Pixel coordinate grounding data:
'''
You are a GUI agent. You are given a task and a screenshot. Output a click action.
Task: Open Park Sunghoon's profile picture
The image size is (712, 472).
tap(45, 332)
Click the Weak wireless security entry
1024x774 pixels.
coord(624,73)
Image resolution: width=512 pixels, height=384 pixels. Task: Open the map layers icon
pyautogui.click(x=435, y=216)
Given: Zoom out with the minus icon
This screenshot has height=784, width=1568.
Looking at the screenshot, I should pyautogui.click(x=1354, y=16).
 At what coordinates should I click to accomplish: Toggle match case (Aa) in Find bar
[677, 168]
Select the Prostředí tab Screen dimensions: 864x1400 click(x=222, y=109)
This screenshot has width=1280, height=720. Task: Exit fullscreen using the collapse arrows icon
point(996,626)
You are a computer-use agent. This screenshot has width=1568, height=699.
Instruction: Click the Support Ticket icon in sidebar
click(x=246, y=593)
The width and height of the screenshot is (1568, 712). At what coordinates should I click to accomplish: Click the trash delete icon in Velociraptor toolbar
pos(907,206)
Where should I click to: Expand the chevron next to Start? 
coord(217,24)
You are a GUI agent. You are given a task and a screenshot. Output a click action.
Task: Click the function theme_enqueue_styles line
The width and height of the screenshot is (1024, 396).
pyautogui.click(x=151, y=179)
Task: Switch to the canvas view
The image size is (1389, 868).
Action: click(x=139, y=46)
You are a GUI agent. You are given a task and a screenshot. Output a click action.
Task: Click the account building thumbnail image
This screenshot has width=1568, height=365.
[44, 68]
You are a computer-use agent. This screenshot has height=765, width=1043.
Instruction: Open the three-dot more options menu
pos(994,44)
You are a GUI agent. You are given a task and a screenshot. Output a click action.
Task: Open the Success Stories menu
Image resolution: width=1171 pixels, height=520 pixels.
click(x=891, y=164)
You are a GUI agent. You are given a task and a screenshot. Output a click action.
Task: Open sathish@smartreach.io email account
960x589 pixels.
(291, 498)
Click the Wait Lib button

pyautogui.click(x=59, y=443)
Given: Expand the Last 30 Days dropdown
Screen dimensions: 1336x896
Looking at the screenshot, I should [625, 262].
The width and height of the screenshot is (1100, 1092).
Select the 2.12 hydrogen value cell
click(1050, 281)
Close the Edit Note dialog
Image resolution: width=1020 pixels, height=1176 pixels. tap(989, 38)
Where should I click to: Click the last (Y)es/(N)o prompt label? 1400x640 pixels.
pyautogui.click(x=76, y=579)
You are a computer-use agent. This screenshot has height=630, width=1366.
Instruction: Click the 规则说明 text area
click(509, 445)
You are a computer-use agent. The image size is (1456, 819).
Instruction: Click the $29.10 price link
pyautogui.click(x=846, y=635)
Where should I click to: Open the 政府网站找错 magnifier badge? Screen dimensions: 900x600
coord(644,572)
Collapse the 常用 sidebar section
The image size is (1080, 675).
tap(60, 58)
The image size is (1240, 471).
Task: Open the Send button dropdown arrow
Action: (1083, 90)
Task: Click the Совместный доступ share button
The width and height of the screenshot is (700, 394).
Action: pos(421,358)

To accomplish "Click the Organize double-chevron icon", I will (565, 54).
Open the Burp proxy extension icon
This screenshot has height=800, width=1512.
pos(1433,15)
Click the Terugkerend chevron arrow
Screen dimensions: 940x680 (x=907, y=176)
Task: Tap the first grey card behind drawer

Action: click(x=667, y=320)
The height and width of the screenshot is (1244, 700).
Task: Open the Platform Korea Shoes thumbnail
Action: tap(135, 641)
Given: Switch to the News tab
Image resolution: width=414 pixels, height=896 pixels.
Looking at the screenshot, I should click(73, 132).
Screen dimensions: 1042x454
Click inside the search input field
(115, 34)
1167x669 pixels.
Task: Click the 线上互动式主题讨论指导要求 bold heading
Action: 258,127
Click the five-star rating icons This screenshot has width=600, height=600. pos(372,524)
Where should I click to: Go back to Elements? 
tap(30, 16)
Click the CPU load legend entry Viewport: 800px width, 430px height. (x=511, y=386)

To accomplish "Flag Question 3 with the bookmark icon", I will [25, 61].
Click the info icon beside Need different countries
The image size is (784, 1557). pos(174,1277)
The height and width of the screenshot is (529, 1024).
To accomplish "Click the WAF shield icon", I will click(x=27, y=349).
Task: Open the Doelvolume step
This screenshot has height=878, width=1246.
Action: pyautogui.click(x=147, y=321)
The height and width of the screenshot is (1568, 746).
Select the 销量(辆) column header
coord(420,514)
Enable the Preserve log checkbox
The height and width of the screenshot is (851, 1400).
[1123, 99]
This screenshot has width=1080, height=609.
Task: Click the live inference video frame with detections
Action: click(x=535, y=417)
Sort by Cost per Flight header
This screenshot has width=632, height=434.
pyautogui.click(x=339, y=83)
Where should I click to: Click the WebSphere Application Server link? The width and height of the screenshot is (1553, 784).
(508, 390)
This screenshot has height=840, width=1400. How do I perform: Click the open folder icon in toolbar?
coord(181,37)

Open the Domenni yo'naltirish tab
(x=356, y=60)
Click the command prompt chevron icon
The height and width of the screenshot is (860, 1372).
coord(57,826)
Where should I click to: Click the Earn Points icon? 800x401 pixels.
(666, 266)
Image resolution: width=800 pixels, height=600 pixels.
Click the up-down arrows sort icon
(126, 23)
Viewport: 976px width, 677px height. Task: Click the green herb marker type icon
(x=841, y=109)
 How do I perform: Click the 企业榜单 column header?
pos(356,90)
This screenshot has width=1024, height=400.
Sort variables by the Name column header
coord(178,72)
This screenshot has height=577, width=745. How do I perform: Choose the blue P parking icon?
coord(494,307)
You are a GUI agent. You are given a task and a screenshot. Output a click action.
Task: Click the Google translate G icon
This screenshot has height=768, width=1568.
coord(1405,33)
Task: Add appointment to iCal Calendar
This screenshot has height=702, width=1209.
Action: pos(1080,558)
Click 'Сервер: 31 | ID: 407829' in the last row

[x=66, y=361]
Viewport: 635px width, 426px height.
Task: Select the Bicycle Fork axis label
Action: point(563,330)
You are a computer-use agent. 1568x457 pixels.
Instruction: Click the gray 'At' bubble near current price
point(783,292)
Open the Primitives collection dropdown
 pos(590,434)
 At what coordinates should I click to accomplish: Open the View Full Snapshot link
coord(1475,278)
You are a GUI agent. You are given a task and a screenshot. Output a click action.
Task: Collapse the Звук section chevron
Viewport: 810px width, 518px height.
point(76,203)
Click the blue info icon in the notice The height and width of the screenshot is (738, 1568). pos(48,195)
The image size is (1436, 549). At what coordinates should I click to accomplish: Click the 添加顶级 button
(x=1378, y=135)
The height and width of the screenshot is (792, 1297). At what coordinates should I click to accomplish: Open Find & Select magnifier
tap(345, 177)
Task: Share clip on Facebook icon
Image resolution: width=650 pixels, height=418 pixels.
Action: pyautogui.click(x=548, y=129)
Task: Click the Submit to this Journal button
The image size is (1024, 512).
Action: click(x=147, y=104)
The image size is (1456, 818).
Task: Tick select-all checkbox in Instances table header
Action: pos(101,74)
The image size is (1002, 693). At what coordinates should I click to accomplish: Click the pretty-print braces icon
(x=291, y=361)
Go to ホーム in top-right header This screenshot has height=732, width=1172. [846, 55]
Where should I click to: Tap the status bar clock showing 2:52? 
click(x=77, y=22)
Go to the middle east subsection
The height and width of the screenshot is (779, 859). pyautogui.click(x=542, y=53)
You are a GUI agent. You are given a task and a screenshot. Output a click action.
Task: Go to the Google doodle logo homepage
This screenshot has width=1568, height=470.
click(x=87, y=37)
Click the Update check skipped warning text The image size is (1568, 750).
'''
**Problem details:** Out of the entries, report each line that contains the word "Google".

**Output for this task:**
Task: Click the Google translate G icon
Task: Go to the Google doodle logo homepage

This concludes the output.